I’ve experienced bullying all my life, including from adults. Children were there to be put down and made fun of, and this is the normal I grew up with.
I learned something was wrong with me for being “too sensitive”.
“Not understanding jokes.”
“A whiny baby who needs to toughen up.”
Otherwise, how would I make in the world if I cried when my classmates ostracized me from one day to the next?
When the adults in my life assured me I’d have to deal with this until high school?
When being abandoned and not caring about it meant being strong?
My sensitivity is my gift. It’s a gift I’ve had to bury for 23 years.

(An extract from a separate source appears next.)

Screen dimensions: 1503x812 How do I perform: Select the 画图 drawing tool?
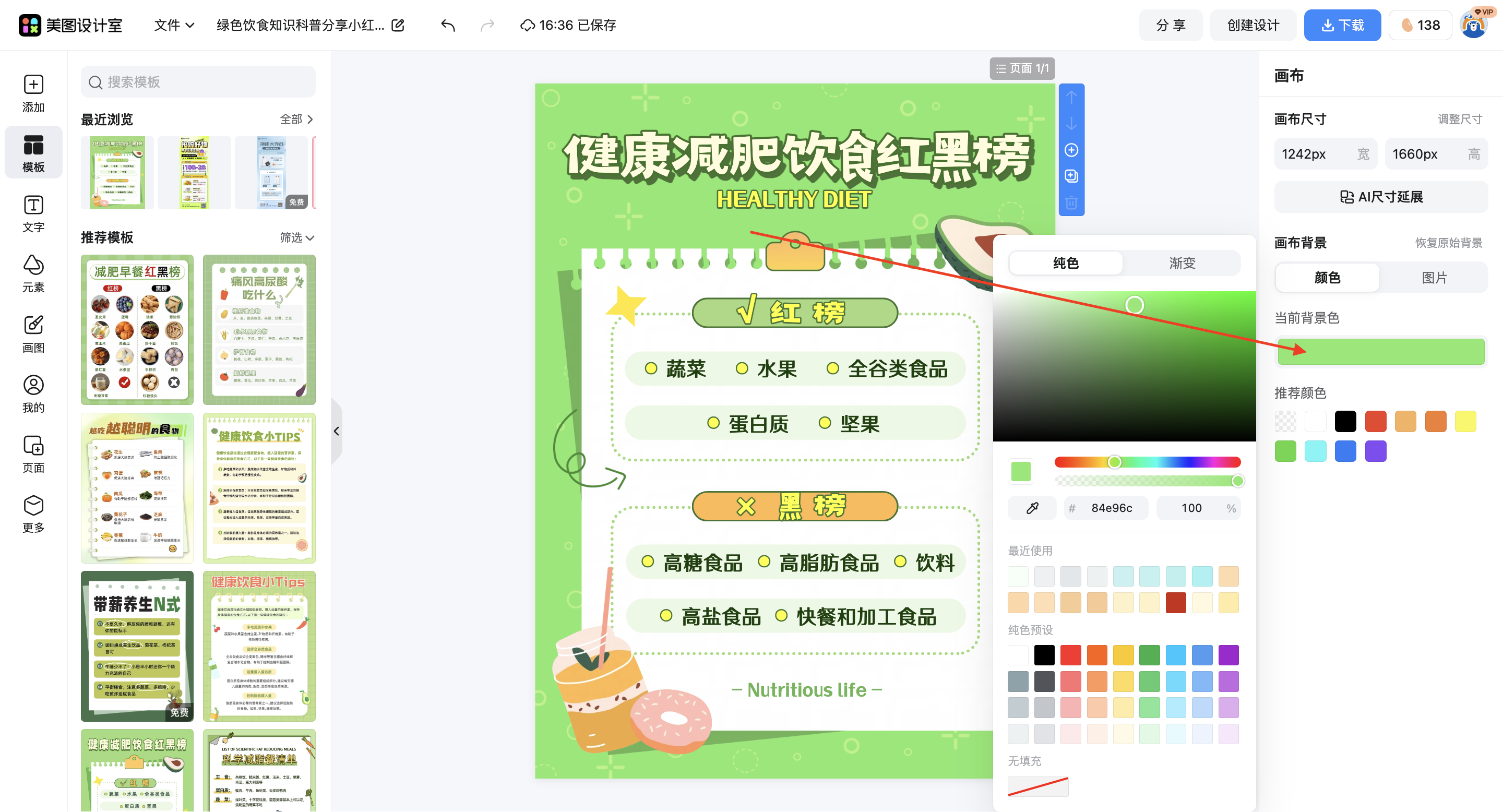pyautogui.click(x=33, y=332)
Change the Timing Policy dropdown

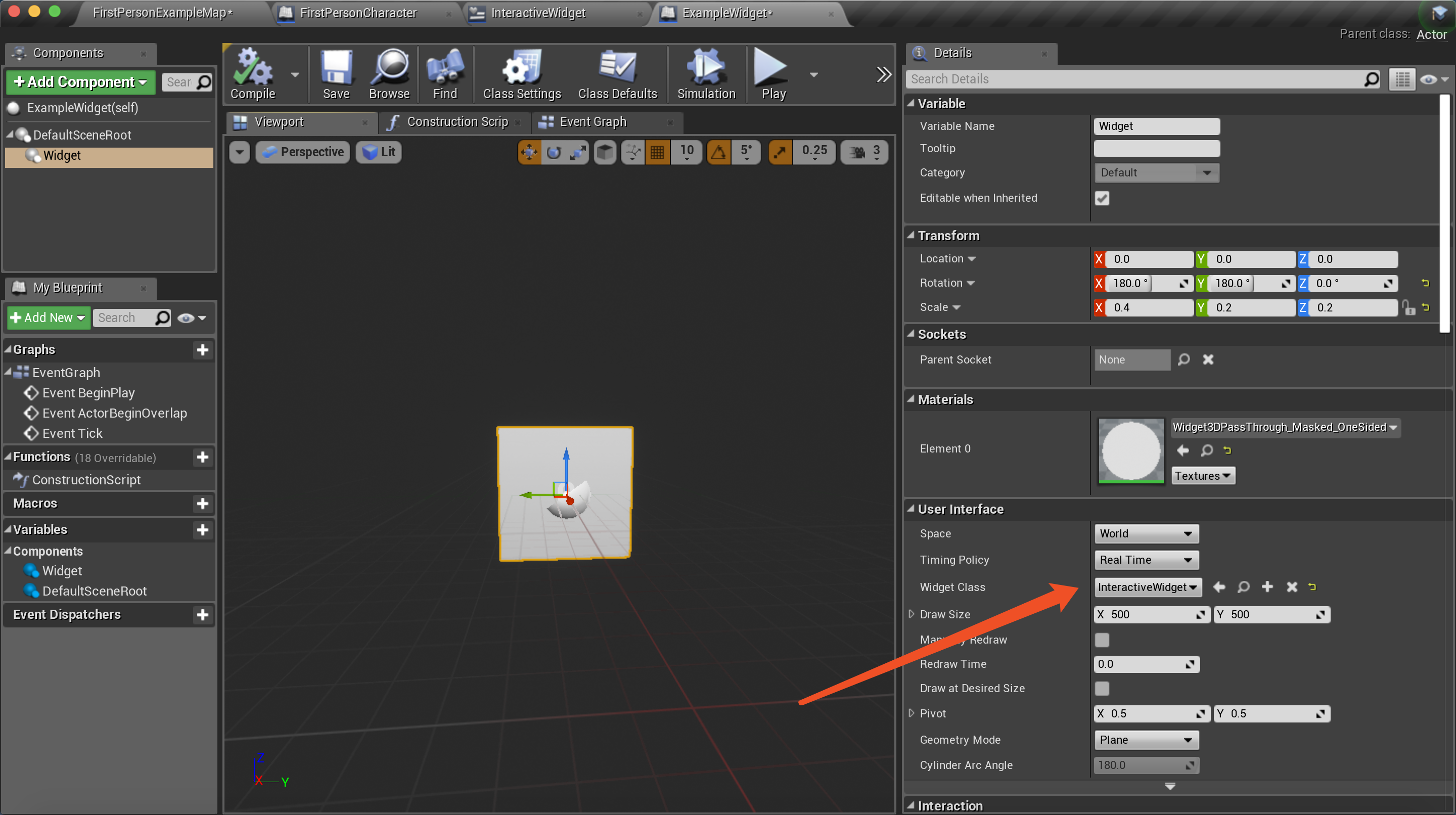click(1146, 560)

I’ve been shamed and humiliated for this gift.
Which is why I tried so hard to destroy it.
To become like the people who trampled it.
I wanted to be like my bullies, so I bullied myself.
I became my own worst enemy.
I had zero connection to my body. I even joked that my body wanted one thing and my mind another, forever in dispute and disharmony.
And how could I not think that?
My environment shunned my body’s natural expression, so obviously something was wrong with me.
It wasn’t until life hit me with one hell of a trauma bond that I worked my way back to my preverbal pain.
I returned to my body. I gave my body permission to feel and scream and sob.
I entered a healthy relationship with my body.
And that’s something no one can take away.